» **How to complete this task**: Transcribe, word for word, every line from the one containing "Click the 8:00 time row label" through the final line of the records, and omit the pictures.
[[ Material for this task open ]]
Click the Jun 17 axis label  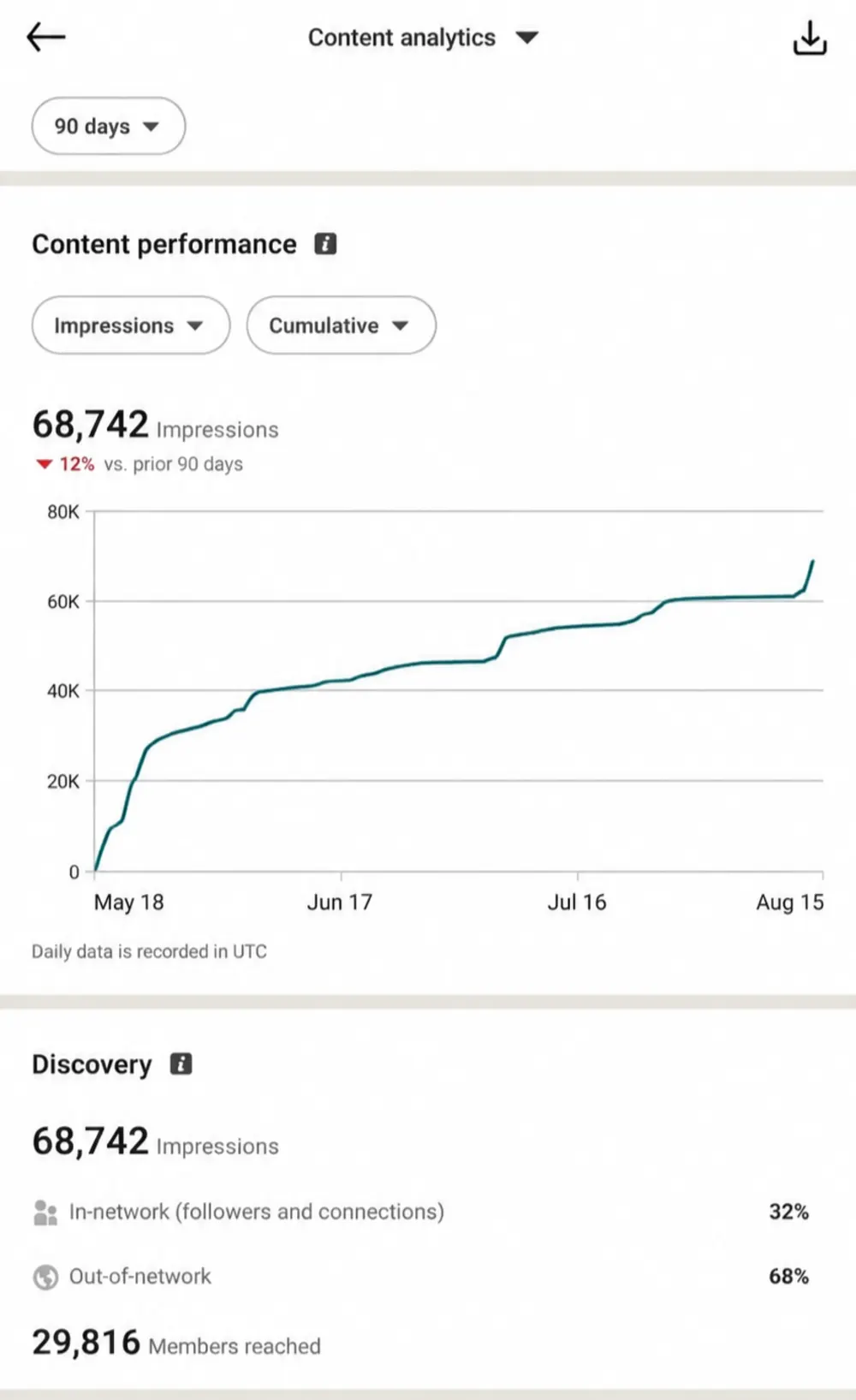point(340,903)
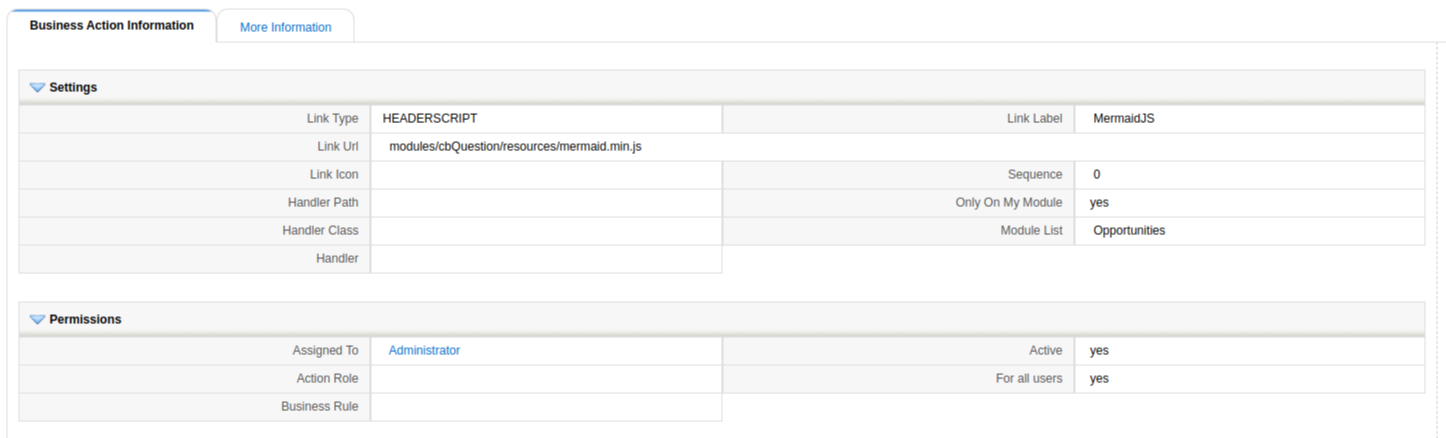Collapse the Settings section triangle

(38, 88)
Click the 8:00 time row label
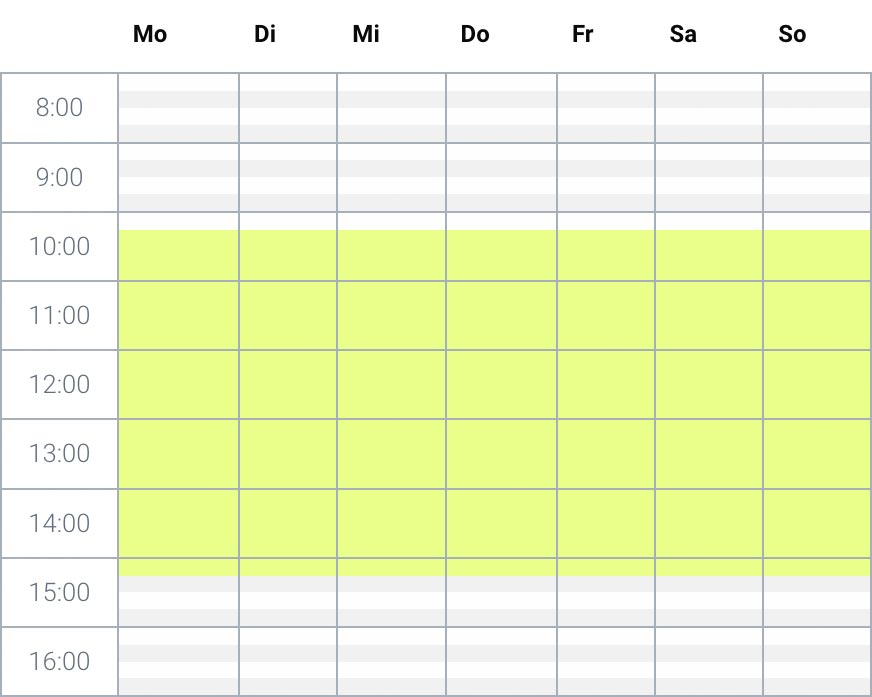Viewport: 872px width, 697px height. [x=60, y=108]
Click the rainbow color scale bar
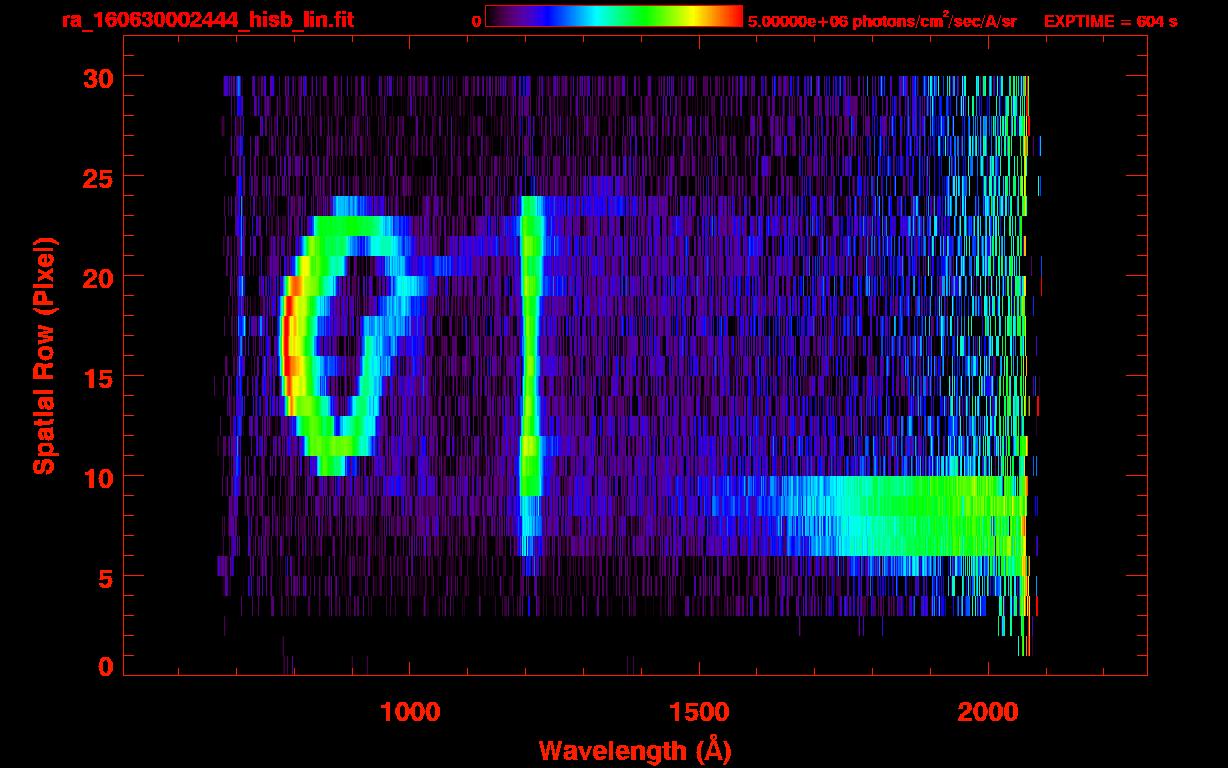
[[ Material for this task closed ]]
» **Final answer**:
Click the 8:00 time row label
Viewport: 872px width, 697px height. [x=60, y=108]
Click the rainbow color scale bar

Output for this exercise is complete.